=== TASK MATERIAL ===

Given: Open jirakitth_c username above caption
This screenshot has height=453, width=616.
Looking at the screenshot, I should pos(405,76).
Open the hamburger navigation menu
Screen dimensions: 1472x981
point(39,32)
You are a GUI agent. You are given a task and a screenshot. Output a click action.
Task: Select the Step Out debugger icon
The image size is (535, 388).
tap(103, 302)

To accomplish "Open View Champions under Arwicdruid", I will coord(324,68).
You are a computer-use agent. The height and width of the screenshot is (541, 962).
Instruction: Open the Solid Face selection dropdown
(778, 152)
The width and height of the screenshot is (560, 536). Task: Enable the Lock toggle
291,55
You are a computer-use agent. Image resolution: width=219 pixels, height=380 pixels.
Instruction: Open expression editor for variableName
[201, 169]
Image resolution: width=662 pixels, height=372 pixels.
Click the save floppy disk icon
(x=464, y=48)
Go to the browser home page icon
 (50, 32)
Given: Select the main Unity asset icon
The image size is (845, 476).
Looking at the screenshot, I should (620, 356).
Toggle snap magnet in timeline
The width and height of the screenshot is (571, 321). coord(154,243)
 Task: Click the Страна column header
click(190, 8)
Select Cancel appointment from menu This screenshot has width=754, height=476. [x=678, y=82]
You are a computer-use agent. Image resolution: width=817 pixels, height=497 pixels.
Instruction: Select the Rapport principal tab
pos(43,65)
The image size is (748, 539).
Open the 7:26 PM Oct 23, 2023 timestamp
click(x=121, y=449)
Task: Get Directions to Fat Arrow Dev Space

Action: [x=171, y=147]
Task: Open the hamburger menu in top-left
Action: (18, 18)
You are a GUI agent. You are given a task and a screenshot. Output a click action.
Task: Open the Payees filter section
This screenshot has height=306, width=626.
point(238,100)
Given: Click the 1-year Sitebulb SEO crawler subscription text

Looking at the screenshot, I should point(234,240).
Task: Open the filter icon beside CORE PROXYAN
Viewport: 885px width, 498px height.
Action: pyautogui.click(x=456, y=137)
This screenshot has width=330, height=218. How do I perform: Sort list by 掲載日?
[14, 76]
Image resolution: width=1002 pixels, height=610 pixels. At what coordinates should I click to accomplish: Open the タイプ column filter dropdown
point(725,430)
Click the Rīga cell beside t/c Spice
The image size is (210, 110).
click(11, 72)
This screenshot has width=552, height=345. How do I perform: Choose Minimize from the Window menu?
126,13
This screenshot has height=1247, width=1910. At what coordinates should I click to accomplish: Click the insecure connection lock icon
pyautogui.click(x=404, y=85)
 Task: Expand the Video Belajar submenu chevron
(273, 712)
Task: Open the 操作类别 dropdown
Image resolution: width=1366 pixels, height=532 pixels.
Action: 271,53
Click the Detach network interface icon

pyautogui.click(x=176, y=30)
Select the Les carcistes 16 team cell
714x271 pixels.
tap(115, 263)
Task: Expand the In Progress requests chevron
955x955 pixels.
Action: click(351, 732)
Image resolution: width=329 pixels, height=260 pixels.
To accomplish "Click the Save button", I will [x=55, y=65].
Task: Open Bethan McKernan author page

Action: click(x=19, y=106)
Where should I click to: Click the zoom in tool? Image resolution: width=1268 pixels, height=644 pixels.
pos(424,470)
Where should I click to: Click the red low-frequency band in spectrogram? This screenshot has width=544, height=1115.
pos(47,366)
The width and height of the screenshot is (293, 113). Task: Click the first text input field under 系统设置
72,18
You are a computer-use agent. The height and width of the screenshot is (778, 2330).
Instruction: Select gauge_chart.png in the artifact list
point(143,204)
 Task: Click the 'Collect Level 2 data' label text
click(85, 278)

===

• **PROBLEM DESCRIPTION**:
Print the items again without any changes, beginning with the line that contains "The width and height of the screenshot is (293, 113)." and continuing through the last line of the items.

• **SOLUTION FOR THIS TASK**:
The width and height of the screenshot is (293, 113). Task: Click the first text input field under 系统设置
72,18
You are a computer-use agent. The height and width of the screenshot is (778, 2330).
Instruction: Select gauge_chart.png in the artifact list
point(143,204)
 Task: Click the 'Collect Level 2 data' label text
click(85, 278)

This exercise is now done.